Closed seunggookim closed 6 months ago
In the current gist, essentia.FrameGenerator
is used with startFromZero=false
by default to create a 1-sec audio_chunk
without overlaps, so the first patch starts from -(patchSize/2) to (patchSize/2) so that the mid-patch time is zero. With patchSize=1 sec and patchHopSize=1 sec, the first patch starts at -0.5 sec and ends at 0.5 sec. @palonso, did I figure this out correctly?
In the current implementation, it's unclear how essentia.FrameGenerator
is used. If it is used only once to create frames directly from the audio (without preliminary chunking), the first frame of the first patch is likely to start at -(frameSize/2) = - 12.5 ms. With patchSize = 96 frames, the patch width would be frameSize + 95*frameHopSize = 975 ms. Thus, the mid-patch time of the first patch would be -12.5 + 975/2 = 475 ms. If the essentia.FrameGenerator
is used with startFromZero=true
, these would shift by +(frameSize/2) = 12.5 ms. Which one is correct? I assume it would be startFromZero=false
by default? Or is the first mid-patch time once again zero? Thanks in advance!
OpenL3: Correct!
VGGish:
Correct. We use FrameCutter with the default startFromZero=false
, and we do not center the first patch at zero in this case.

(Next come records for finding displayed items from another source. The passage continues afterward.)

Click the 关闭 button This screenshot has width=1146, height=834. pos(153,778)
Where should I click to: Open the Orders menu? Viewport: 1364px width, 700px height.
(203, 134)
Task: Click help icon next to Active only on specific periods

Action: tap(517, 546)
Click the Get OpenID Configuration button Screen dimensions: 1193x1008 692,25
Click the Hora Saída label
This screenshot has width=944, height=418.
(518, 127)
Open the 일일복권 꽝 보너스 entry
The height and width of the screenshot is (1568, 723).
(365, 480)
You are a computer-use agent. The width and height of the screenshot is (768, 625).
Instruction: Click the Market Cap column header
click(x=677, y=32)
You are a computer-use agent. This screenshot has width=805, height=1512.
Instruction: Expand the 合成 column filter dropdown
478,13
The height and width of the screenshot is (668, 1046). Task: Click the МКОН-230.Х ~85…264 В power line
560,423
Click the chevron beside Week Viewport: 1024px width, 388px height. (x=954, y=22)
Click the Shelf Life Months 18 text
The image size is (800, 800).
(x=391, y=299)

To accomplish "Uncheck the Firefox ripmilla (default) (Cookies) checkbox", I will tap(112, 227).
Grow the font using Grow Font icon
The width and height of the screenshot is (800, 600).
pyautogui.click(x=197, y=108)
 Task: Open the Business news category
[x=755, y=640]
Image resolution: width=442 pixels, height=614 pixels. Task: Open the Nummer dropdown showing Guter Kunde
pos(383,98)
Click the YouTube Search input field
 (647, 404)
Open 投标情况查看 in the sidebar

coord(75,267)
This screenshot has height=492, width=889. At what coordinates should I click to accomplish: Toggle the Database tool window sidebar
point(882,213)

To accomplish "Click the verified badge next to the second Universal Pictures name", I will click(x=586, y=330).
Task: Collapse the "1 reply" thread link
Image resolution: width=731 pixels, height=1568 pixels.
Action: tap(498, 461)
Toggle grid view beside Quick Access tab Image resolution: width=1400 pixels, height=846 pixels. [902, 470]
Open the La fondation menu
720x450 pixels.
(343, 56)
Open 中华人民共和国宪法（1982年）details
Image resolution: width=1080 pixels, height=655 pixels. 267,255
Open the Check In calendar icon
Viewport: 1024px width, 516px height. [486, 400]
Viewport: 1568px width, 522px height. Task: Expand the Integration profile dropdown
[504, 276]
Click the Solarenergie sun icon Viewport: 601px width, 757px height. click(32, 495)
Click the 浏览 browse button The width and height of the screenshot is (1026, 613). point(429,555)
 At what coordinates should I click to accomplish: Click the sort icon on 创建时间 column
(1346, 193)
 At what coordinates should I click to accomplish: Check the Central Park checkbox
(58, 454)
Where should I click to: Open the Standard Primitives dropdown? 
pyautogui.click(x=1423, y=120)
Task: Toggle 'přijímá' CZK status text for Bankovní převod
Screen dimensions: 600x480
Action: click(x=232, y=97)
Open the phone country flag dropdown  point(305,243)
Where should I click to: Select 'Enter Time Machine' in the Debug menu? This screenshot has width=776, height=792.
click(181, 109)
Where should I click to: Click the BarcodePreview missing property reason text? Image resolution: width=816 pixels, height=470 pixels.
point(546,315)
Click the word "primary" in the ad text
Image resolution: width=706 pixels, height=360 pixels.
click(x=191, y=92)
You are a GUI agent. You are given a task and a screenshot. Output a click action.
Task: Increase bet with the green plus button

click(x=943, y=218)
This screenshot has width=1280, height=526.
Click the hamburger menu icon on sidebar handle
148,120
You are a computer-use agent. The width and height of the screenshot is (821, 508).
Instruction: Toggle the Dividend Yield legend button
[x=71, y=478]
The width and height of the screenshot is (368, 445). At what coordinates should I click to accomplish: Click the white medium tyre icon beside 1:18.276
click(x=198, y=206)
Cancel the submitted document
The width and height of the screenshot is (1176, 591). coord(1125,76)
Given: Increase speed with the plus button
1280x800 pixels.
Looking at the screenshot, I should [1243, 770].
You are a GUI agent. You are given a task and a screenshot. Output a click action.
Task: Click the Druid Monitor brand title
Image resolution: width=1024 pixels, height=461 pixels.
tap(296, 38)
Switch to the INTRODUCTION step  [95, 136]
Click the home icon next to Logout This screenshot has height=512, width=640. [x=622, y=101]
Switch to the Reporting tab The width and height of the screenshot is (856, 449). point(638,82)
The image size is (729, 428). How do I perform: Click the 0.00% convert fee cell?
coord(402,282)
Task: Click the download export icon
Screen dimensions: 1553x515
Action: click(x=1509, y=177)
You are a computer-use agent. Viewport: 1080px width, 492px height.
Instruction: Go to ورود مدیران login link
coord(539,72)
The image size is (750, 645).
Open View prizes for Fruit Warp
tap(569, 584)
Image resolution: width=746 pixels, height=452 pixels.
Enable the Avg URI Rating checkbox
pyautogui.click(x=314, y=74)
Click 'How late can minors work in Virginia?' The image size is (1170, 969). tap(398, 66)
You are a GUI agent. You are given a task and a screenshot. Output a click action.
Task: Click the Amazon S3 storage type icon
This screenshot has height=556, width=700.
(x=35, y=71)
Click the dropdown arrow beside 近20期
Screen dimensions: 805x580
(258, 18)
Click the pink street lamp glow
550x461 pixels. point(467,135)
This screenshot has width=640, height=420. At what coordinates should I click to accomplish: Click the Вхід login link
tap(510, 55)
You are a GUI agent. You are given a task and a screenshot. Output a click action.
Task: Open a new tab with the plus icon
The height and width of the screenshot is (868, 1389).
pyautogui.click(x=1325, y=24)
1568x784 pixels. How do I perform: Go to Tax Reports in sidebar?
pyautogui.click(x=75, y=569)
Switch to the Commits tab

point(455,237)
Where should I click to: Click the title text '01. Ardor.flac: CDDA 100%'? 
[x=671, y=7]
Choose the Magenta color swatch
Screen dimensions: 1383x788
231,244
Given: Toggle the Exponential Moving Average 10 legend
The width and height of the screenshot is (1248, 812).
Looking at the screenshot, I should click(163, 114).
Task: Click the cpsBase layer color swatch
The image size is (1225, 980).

Every frame jumps 160 / 16kHz = 10ms. With the parameter patchHopSize
we control the number of frames to jump between patches, (e.g. patchHopSize=96, 960 ms.). With this, you can compute the timestamps for the successive patches.
Adding timestamps is out of scope of our core algorithms. Perhaps, timestamps could be added to the helper functions in https://github.com/MTG/essentia/tree/master/src/python/essentia/pytools. Closing this for now.
I appreciate it much that Essentia has added interfaces for the pre-trained models (openL3 and VGGish)! I'm interested in relating these embeddings with neural/behavioral timeseries, so having accurate time stamps for each patch (e.g., the center time of each patch) is important to me. I would very much appreciate it if you could make changes so that the functions also return time stamps (another NumPy array) for those two models (openL3 and VGGish) to avoid possible confusion/mistakes when used in other research.